(TEXTE EXTRAIT):
Le passé est à la mode. Faute d’entrevoir ce que promet l’avenir, la tentation est grande de regarder en arrière.
Ne parlons pas de cette propension poussée à l’extrême le plus fou et le plus criminel: ces djihadistes qui revendiquent le califat et des usages archaïques.
Chez nous, c’est infiniment moins grave, mais c’est troublant. Les nationalistes veulent rétablir la souveraineté dans une forme dépassée par la mondialisation. Et pour la part du rêve, ils ressortent de vieilles images idylliques. Tels les spots suisses qui font croire que les œufs de la Migros sont pondus par des poules qui gambadent dans la cour de la ferme, que l’appenzeller est brassé par des armaillis barbus. La France du Front national promet au peuple en colère de revenir aux temps d’autrefois où, raconte-t-on un peu vite, tout le monde était heureux.
Ce passé idéalisé a évidemment peu à voir avec l’histoire. Mais quelle histoire? Celle de nos livres d’école? Le récit officiel posé en certitude par le milieu académique peu remis en question. Selon qui raconte, selon les circonstances du moment, le regard peut s’attarder sur tel ou tel aspect, rester en surface ou plonger dans les profondeurs de la complexité. La plupart des gouvernements sont très attentifs à ce que l’histoire, surtout récente, reste dans les clous de la bien-pensance.
Ainsi la France l’a verrouillée pendant des décennies au chapitre de la Seconde Guerre mondiale. Gaullistes et communistes avaient bien fixé, dès 1945, ce que l’on dit et ce que l’on ne dit pas. Mais aujourd’hui, une nouvelle génération d’historiens, souvent indépendants, se montre plus curieuse, explore enfin des archives longtemps laissées dans les cartons. Bien que celles-ci ne soient pas encore toutes accessibles.
Et puis le temps a fait son œuvre. Il a fallu plusieurs décennies pour que les Allemands voient dans toute son ampleur l’horreur de leurs comportements dans la guerre qu’ils ont déclenchée en 1939. Les Français ont retardé plus encore le moment d’ouvrir les yeux sur les ombres et les trompe-l’œil de cette époque.
Un ouvrage collectif récent décortique quelques-uns des mythes qui se sont imposés dans le récit officiel 1. Exemple: la France a-t-elle vraiment contribué à la victoire des Alliés? Le chercheur Jean-François Muracciole a épluché les chiffres. Il apparaît que les Forces françaises libres, de juin à 1940 à juillet 1943, date de leur fusion avec l’ex-armée giraudiste, avaient reçu 70 000 engagements, alors qu’un pays plus petit, la résistance polonaise, comptait 150 000 soldats volontaires. Plus tard, l’armée libre joua un rôle en Afrique du Nord et lors du débarquement de Provence mais sans que son apport soit décisif: ce sont bien les Alliés américains et britanniques qui firent basculer ces fronts. Sans parler, de façon plus générale, de l’engagement massif de l’Armée rouge qui permit la défaite du nazisme.

(VOS TÂCHES):
A. Imprimez le passage du texte sur le passé idéalisé qui commence à « Un ouvrage collectif » et se termine à « défaite du nazisme. ».
B. D'après le texte sur le passé idéalisé, avec quelle armée les Forces françaises libres ont-elles fusionné en juillet 1943 ?
Les lignes fournies ensuite sont sans lien avec le texte sur le passé idéalisé.

(LIGNES FOURNIES):
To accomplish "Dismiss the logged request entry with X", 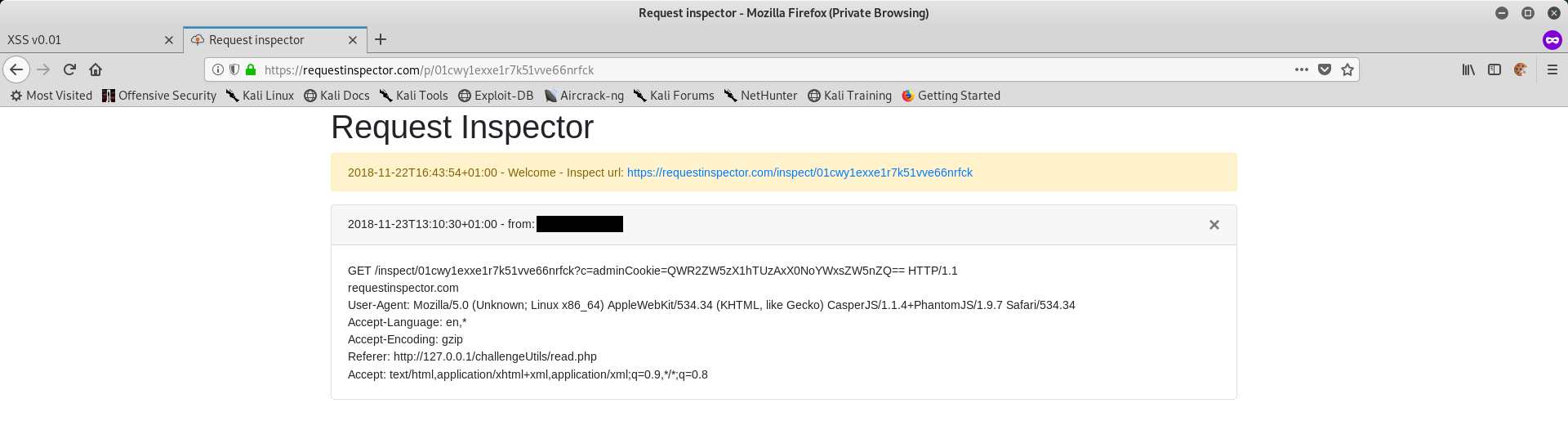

==

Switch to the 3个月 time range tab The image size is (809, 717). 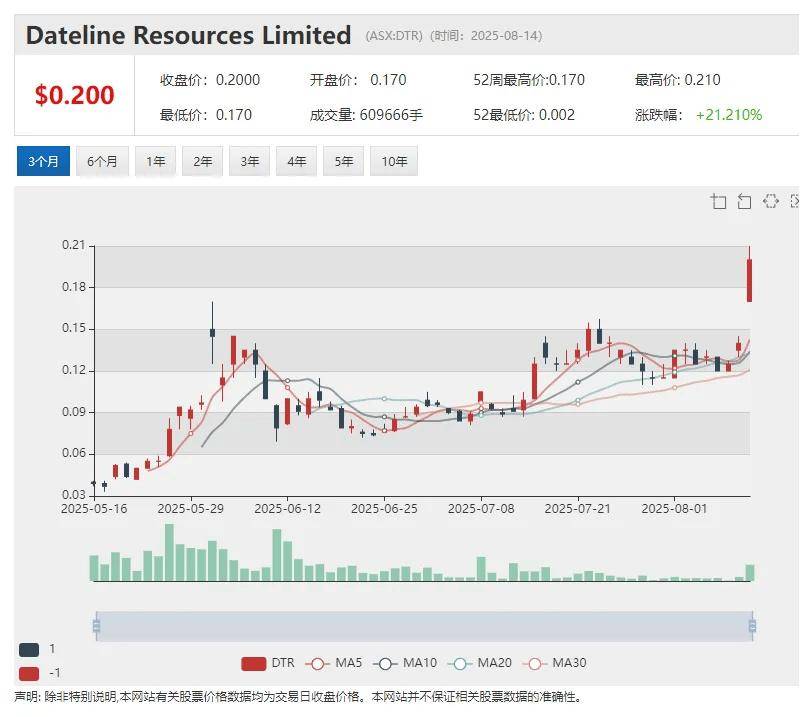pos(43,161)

--

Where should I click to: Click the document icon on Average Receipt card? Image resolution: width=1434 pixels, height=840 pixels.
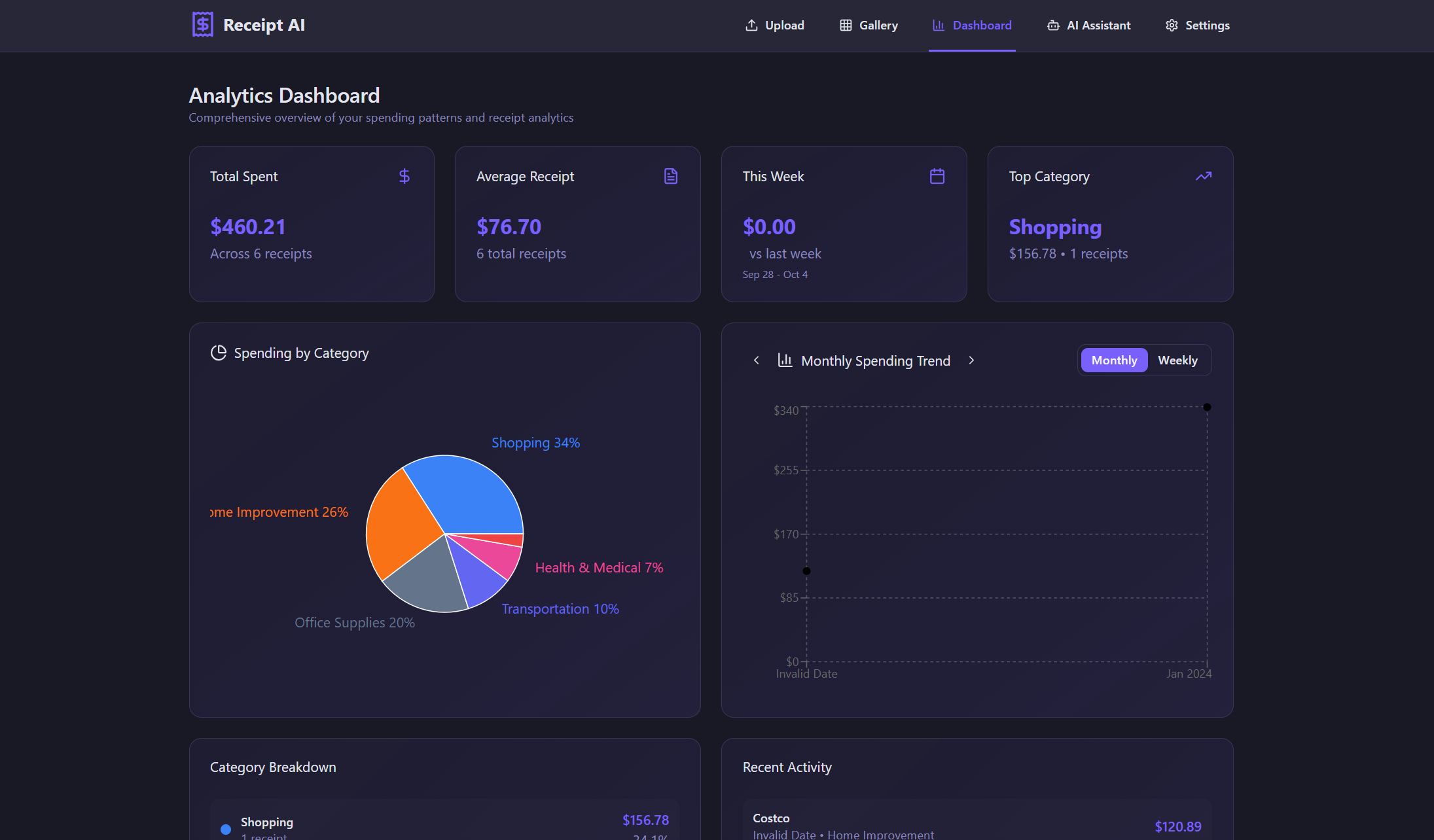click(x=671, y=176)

(RÉSULTATS):
A.
Un ouvrage collectif récent décortique quelques-uns des mythes qui se sont imposés dans le récit officiel 1. Exemple: la France a-t-elle vraiment contribué à la victoire des Alliés? Le chercheur Jean-François Muracciole a épluché les chiffres. Il apparaît que les Forces françaises libres, de juin à 1940 à juillet 1943, date de leur fusion avec l’ex-armée giraudiste, avaient reçu 70 000 engagements, alors qu’un pays plus petit, la résistance polonaise, comptait 150 000 soldats volontaires. Plus tard, l’armée libre joua un rôle en Afrique du Nord et lors du débarquement de Provence mais sans que son apport soit décisif: ce sont bien les Alliés américains et britanniques qui firent basculer ces fronts. Sans parler, de façon plus générale, de l’engagement massif de l’Armée rouge qui permit la défaite du nazisme.

B. Avec l'ex-armée giraudiste.